• **Task directions**
Go to the line holding "SUMMER SALE (665, 62)" in the entries below and write out exactly every line down to and including the line holding "[Subscribe] (1056, 1173)".

· · · · · · ·

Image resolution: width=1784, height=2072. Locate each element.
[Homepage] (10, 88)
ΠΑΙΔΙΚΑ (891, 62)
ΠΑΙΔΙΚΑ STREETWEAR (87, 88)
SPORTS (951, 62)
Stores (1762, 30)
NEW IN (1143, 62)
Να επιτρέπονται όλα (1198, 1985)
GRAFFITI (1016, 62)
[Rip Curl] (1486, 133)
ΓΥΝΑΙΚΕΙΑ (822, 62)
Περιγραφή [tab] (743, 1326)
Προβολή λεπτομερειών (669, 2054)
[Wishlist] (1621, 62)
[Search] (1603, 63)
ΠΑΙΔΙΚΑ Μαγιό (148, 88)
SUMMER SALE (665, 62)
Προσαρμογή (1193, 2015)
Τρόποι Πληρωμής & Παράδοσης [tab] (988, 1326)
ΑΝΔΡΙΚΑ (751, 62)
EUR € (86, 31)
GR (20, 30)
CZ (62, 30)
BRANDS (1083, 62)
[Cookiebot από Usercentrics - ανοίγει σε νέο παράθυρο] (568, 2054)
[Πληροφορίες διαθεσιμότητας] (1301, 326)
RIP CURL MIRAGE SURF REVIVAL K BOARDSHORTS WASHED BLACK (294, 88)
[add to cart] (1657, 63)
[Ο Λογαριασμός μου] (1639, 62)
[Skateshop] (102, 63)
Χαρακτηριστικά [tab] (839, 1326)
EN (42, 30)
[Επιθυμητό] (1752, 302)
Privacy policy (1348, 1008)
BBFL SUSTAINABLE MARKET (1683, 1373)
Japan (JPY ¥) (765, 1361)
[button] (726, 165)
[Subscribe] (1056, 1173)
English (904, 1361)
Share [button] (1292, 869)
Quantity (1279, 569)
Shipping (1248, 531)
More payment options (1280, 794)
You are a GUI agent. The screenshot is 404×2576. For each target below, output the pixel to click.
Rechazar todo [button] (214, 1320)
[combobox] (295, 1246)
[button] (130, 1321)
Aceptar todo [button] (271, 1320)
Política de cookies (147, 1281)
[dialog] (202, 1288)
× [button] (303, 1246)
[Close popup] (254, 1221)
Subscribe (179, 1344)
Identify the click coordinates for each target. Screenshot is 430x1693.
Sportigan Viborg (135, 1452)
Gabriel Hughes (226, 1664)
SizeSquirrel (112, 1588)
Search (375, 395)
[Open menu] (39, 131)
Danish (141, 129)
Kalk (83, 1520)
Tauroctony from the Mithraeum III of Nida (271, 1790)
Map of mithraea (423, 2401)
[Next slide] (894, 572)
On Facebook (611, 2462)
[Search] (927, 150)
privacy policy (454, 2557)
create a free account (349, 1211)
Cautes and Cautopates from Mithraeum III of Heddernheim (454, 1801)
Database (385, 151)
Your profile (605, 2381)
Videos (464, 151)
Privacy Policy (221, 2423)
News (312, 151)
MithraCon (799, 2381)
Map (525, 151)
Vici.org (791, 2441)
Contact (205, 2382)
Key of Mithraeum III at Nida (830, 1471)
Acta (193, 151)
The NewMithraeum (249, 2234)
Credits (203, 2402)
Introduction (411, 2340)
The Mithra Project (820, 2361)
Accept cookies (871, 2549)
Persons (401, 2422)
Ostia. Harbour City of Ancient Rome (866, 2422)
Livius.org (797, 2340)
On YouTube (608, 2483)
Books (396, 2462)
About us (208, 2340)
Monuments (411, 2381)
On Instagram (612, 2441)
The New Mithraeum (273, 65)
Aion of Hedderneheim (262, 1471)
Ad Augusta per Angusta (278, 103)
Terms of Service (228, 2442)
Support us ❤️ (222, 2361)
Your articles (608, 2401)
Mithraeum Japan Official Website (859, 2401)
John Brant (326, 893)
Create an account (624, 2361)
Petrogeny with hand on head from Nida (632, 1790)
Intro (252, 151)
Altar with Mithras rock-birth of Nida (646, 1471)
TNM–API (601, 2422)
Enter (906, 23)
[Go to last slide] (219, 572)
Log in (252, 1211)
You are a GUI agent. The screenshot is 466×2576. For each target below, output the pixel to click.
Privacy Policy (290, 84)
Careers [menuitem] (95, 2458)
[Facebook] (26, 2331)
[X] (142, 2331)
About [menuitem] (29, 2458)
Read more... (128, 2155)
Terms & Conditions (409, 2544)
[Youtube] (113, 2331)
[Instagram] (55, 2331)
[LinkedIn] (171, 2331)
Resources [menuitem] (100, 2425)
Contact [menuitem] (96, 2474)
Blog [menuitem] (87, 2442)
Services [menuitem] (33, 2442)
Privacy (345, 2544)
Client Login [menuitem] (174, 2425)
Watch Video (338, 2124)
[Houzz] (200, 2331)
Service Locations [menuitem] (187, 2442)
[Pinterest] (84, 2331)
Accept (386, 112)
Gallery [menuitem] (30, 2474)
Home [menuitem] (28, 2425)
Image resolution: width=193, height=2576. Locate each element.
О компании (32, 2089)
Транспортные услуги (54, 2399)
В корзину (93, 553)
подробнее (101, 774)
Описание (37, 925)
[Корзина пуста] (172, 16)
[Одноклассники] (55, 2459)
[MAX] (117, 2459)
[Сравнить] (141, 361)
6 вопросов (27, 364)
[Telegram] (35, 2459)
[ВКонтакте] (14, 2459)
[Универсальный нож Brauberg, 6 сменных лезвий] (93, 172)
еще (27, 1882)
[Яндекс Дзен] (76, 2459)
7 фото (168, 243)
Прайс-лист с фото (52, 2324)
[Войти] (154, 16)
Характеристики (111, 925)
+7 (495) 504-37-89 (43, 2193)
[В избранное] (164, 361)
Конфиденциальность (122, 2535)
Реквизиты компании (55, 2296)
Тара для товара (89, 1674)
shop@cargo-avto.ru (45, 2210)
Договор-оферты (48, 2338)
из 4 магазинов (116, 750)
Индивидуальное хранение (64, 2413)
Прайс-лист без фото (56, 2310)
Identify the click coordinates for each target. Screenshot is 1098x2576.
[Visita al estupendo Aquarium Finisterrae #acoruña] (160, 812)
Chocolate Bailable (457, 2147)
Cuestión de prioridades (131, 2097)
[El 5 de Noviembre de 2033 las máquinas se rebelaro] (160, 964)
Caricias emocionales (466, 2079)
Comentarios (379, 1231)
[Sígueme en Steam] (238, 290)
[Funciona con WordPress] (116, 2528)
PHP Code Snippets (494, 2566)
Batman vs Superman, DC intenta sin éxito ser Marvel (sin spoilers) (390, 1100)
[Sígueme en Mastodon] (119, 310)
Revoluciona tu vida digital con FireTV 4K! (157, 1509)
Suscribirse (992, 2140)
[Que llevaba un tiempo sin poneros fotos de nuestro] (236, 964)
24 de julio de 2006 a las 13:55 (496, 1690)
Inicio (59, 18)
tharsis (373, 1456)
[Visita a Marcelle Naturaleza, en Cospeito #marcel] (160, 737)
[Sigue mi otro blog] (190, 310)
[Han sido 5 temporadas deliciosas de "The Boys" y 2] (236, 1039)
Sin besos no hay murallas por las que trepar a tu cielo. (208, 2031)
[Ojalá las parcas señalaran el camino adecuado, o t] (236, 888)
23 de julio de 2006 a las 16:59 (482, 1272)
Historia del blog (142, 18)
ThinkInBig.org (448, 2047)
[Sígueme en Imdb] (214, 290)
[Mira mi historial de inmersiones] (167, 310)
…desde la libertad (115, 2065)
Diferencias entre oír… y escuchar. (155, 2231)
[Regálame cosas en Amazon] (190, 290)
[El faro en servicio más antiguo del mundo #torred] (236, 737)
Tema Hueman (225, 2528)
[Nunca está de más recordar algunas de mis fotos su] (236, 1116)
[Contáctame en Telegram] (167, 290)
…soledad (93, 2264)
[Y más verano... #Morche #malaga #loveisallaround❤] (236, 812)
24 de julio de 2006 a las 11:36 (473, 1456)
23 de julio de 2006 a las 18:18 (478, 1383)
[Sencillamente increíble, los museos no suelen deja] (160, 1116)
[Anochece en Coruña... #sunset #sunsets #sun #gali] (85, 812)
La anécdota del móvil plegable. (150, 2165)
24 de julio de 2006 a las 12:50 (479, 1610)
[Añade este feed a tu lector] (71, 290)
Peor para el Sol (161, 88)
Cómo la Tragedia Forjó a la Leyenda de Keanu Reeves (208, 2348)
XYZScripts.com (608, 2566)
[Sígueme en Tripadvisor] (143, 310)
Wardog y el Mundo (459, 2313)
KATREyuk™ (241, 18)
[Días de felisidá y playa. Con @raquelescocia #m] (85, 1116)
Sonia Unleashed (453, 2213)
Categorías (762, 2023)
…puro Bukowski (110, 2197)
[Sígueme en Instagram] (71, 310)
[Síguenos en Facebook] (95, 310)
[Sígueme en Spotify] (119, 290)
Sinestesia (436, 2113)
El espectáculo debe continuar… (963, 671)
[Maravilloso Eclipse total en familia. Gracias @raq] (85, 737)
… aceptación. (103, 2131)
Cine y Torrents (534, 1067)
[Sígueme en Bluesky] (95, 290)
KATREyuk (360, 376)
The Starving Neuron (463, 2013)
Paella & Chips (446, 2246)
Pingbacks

· · · · · · ·

• **Solution for this problem**
SUMMER SALE (665, 62)
Προσαρμογή (1193, 2015)
Τρόποι Πληρωμής & Παράδοσης [tab] (988, 1326)
ΑΝΔΡΙΚΑ (751, 62)
EUR € (86, 31)
GR (20, 30)
CZ (62, 30)
BRANDS (1083, 62)
[Cookiebot από Usercentrics - ανοίγει σε νέο παράθυρο] (568, 2054)
[Πληροφορίες διαθεσιμότητας] (1301, 326)
RIP CURL MIRAGE SURF REVIVAL K BOARDSHORTS WASHED BLACK (294, 88)
[add to cart] (1657, 63)
[Ο Λογαριασμός μου] (1639, 62)
[Skateshop] (102, 63)
Χαρακτηριστικά [tab] (839, 1326)
EN (42, 30)
[Επιθυμητό] (1752, 302)
Privacy policy (1348, 1008)
BBFL SUSTAINABLE MARKET (1683, 1373)
Japan (JPY ¥) (765, 1361)
[button] (726, 165)
[Subscribe] (1056, 1173)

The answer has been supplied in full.